Saved entries
----

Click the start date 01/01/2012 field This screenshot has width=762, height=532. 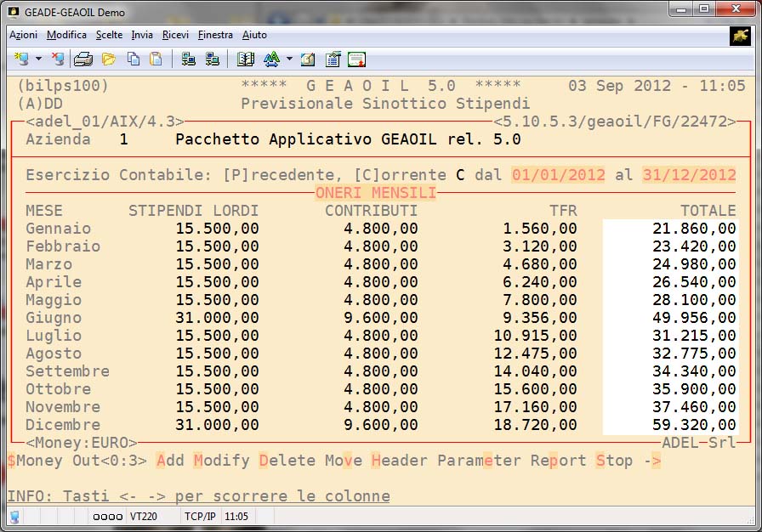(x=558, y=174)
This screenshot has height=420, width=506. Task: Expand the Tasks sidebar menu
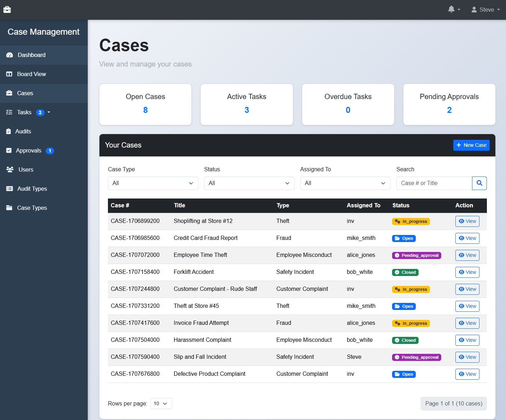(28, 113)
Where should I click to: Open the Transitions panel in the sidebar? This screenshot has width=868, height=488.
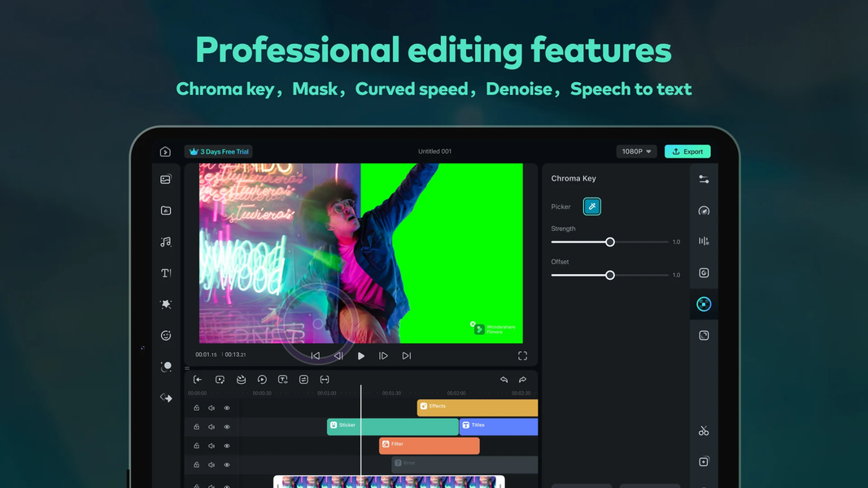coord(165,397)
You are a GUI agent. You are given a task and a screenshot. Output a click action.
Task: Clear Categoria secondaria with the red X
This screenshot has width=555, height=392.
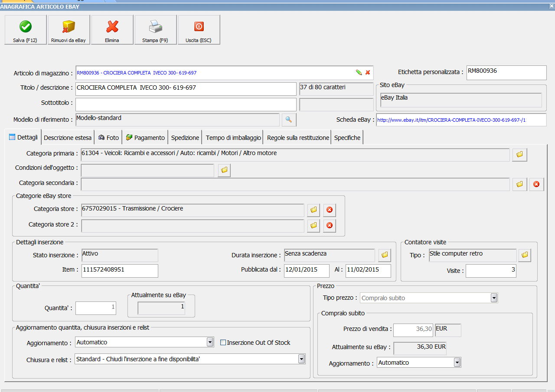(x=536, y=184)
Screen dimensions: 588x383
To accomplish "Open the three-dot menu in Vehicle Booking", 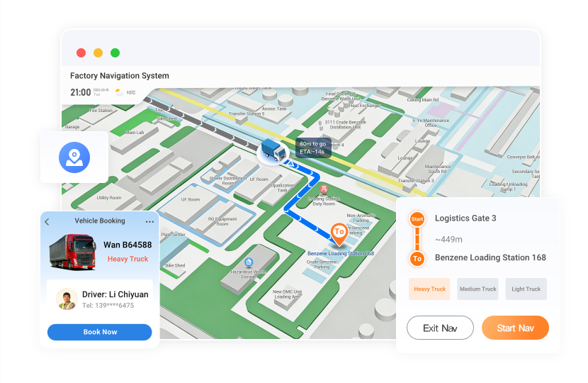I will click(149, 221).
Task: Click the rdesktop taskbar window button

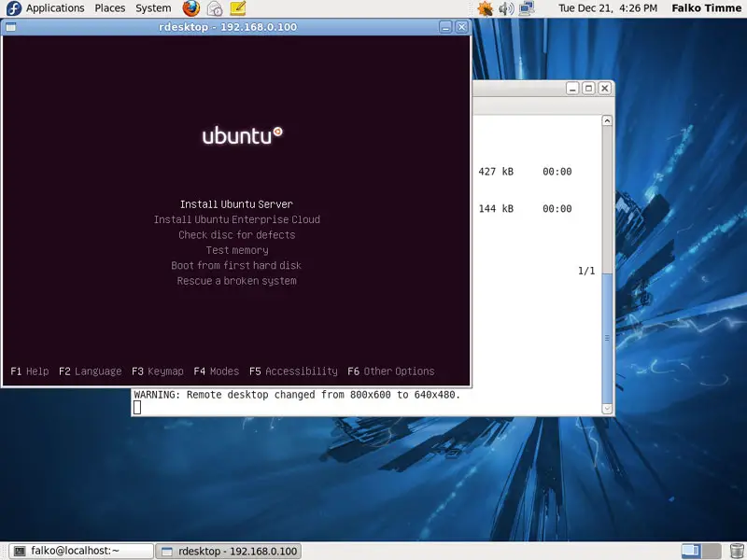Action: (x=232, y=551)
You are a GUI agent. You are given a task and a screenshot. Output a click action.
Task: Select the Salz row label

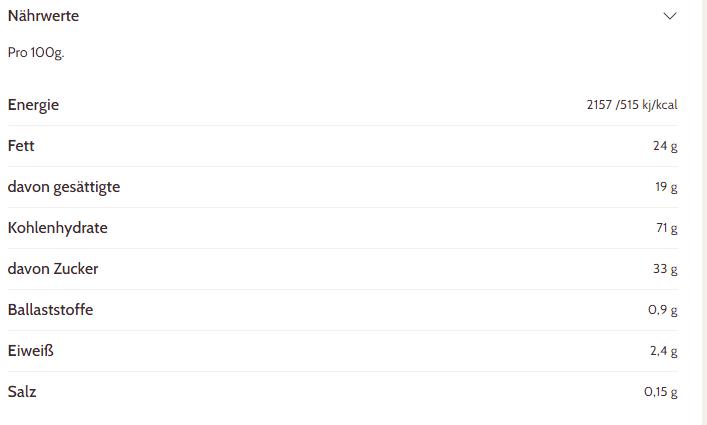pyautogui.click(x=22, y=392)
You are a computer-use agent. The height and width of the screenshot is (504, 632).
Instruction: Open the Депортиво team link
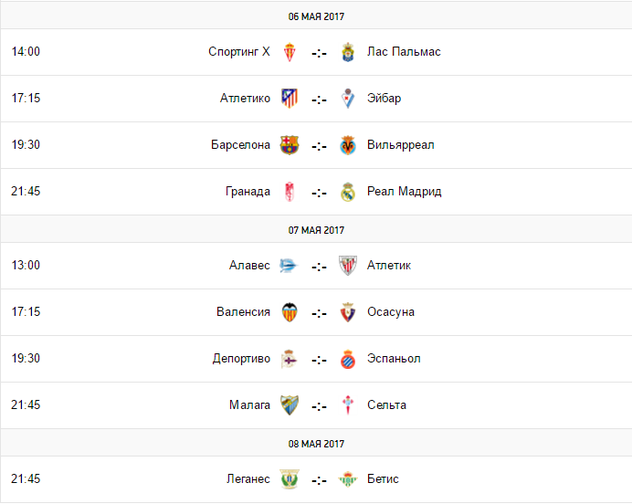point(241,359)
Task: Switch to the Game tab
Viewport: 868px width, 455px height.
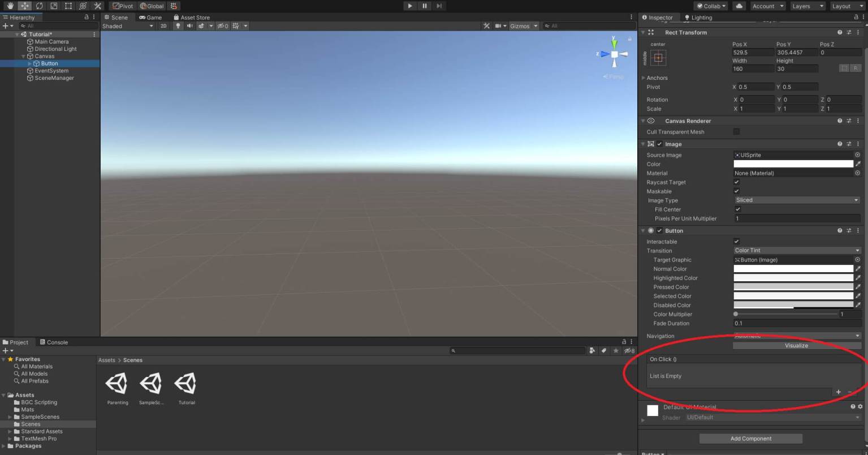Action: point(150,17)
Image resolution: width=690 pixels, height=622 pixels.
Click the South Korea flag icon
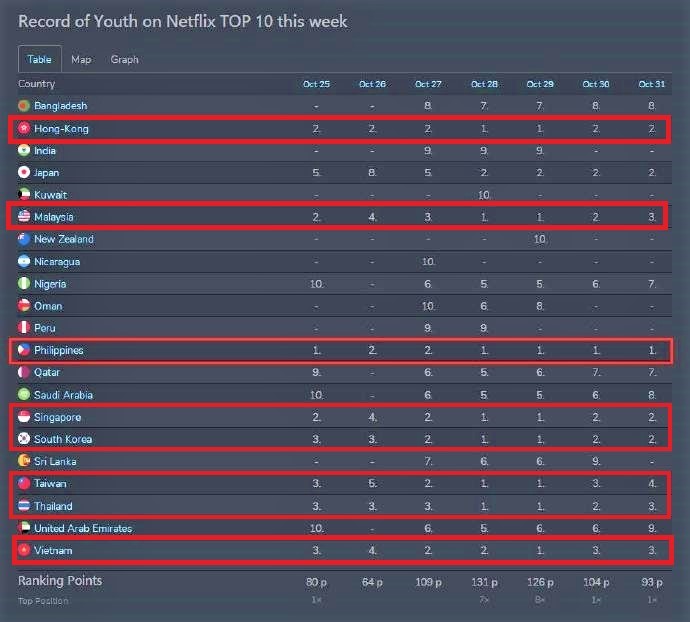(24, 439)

----

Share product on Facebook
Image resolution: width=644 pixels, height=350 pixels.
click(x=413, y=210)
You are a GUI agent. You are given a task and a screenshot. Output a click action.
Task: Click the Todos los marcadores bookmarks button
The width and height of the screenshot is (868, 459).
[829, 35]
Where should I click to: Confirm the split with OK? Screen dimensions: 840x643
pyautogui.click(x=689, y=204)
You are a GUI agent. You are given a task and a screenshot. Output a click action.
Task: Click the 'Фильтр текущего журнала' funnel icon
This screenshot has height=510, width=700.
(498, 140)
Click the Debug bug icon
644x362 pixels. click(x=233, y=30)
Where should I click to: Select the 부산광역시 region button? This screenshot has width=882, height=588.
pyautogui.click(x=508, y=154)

----

**ABOUT THIS TASK**
In the records above, find the line with "Where should I click to: Confirm"; write out exactly that line and each one after it, stopping after the line with "Task: Click the 'Фильтр".

**OUTPUT FOR THIS EXERCISE**
Where should I click to: Confirm the split with OK? Screen dimensions: 840x643
pyautogui.click(x=689, y=204)
You are a GUI agent. You are given a task and a screenshot. Output a click action.
Task: Click the 'Фильтр текущего журнала' funnel icon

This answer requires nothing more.